みんちゃす並に理不尽な事を言い出したベルディアは左手に自らの首を抱え、空いた右手を高く掲げた。

「わざわざこの俺が相手をしてやるまでもない。……お前達!この俺をコケにしたこの連中に、地獄というものを見せてやるがいい!」

「あっ!あいつ、アクアの魔法が意外に聴いてビビったんだぜきっと!自分だけ安全な所に逃げて、部下を使って襲うつもりだ!」

「ちちち、違うわ!最初からそのつもりだわ!」

「騎士を自称するくせにとんだヘタレだなー。このことを『白騎士』が聞いたら怒り狂-」

「おぼろろろろろろろっ!?」

デュラハンが突然吐いたあああ!?

……というか首と胃繋がってない筈なのに、どこからひっぱって来たんだあの吐瀉物は……?

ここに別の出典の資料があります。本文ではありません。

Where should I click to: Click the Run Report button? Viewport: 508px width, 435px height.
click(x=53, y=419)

「き、貴様!?世にも(おっそ)ろしいワードを唐突に口に出すな!トラウマがフィードバックして走馬灯が見えたではないか!」 

そう言えばみんちゃすの母親は過去に、魔王軍幹部の大半を恐怖で引き篭りにした武勇伝があるんだっけ……あの反応からして、ベルディアもその内の一人だったのだろう。

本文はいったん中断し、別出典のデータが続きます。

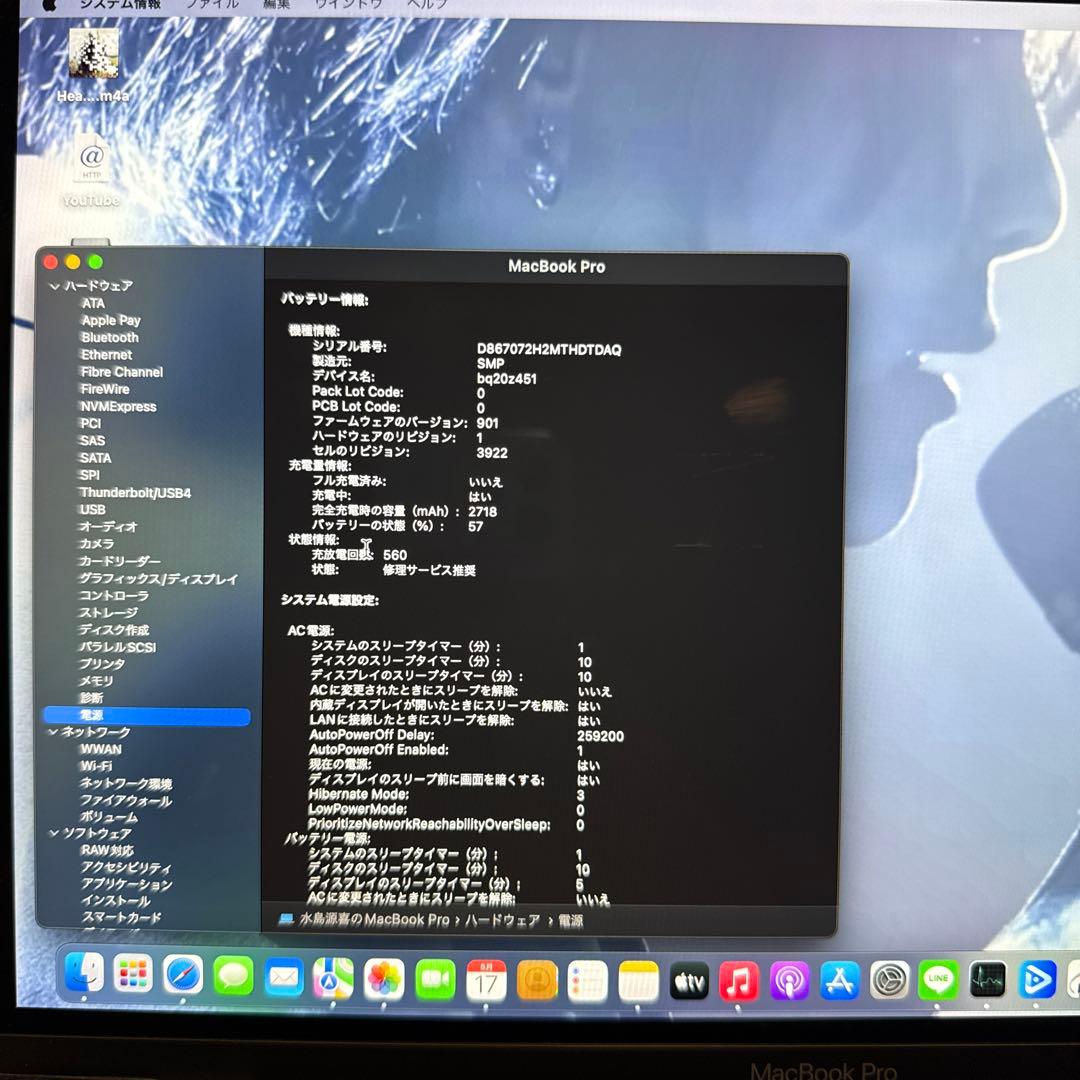
Task: Open Mail from the Dock
Action: [x=283, y=980]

「……だいたい、魔王の幹部がそんなヘタレな訳がなかろう!いきなりボスが戦ってどうする、まずは雑魚を片付けてからボスの前に立つ。これはかの勇者アンサーの時代から受け継がれてきた伝統と……」

 

「アクア、一応もう一回浄化魔法」

「『セイクリッド・ターンアンデット』!」

「ひあああああああああー!」

 

ベルディアが言い切る前に、みんちゃすに指示されたアクアに魔法をかけられ悲鳴を上げた。

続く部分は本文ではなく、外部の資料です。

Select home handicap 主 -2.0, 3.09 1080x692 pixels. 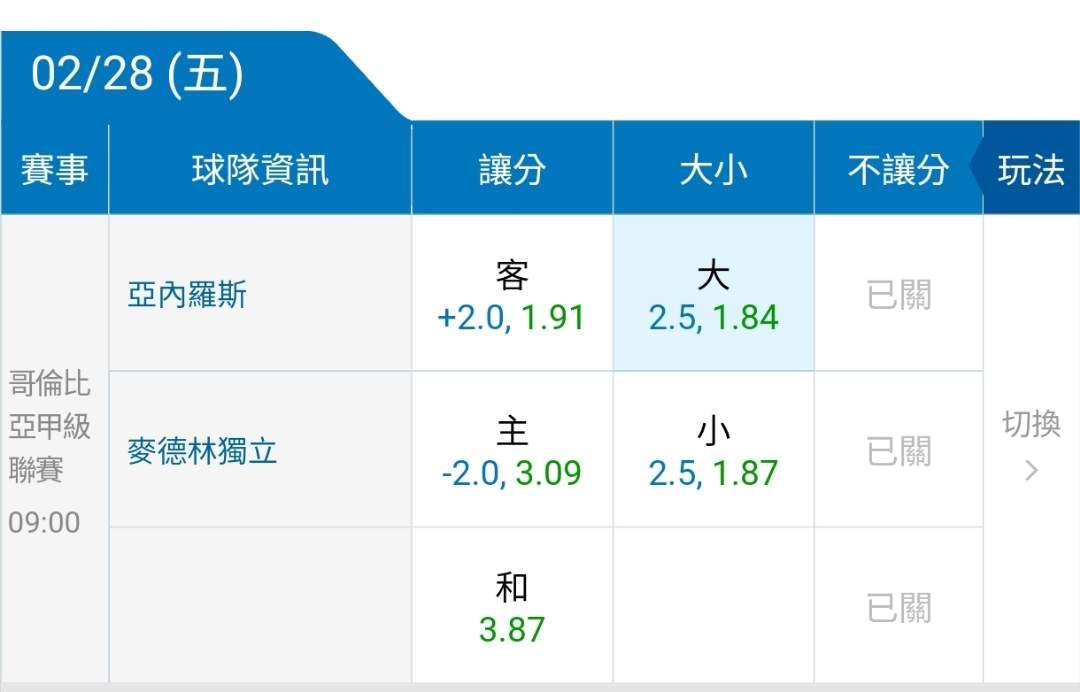pyautogui.click(x=511, y=450)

ベルディアの足元には白い魔方陣が浮かび上がり、そこから天に向かって突き上げる様な光が立ち上っていた。

ベルディアは鎧のあちこちから黒い煙を吐き出しながら、再び地面をゴロゴロと転げ回る。……きっちり吐瀉物は避けているけど、アンデットなのに意外と綺麗好きなのか?

みんちゃすが実に愉快そうにその様を眺める傍ら、アクアが慌てた様子で俺を見る。

「ど、どうしようカズマ!?やっぱりおかしいわ!あいつ、私の魔法がちっとも効かないの!」

ひあーって言ってたし、凄く効いてる気がするが……いや、仮にも女神のターンアンデットを喰らって消滅してないので、しっかりプリーストの対策をしているというのは本当なんだろう。

「こ、この……セリフはちゃんと最後まで-」

 

「悪いアクア。さっき目にゴミが入ってよく見てなかったから、もう一回頼む」

「わかったわ、『セイクリッド・ターンアンデット』!」

「うぎゃあああああああああ!?」

 

しかし流石に魔王軍幹部も、サディストへの対策はしてこなかったらしい。

三度(みたび)地面を不様に転げ回るベルディアをとても楽しそうに眺めた後、みんちゃすはまたアクアに振り向く。

「あ、悪いアクア。ちょっと立ち眩みしてそれどころじゃなかった。念のためもう一度-」

 

「いい加減にしろおおおおおおお!?」

 

あちこち黒い煙を吹きながらも、ベルディアは立ち上がり絶叫する。そして右手を掲げ、

「ええい、もういい!おい、お前ら!街の連中を……皆殺しにせよ!」




ちなみにこの回でのみんちゃすの心境……


みんちゃす(あーあ、もう来ちまったよ……開発中の技はまだ隙がでけーし、よほど弱ってねーと当たらねーだろーな。せっかく練っていた戦術プランが白紙になっちまったな―。仕方ねー、こいつをぶっ倒す方法を考えるとするか。……今から)

THE☆行き当たりばったり人間。
総合的な実力ではみんちゃすよりまだベルディアが上のため、実を言うと割とピンチな状況です。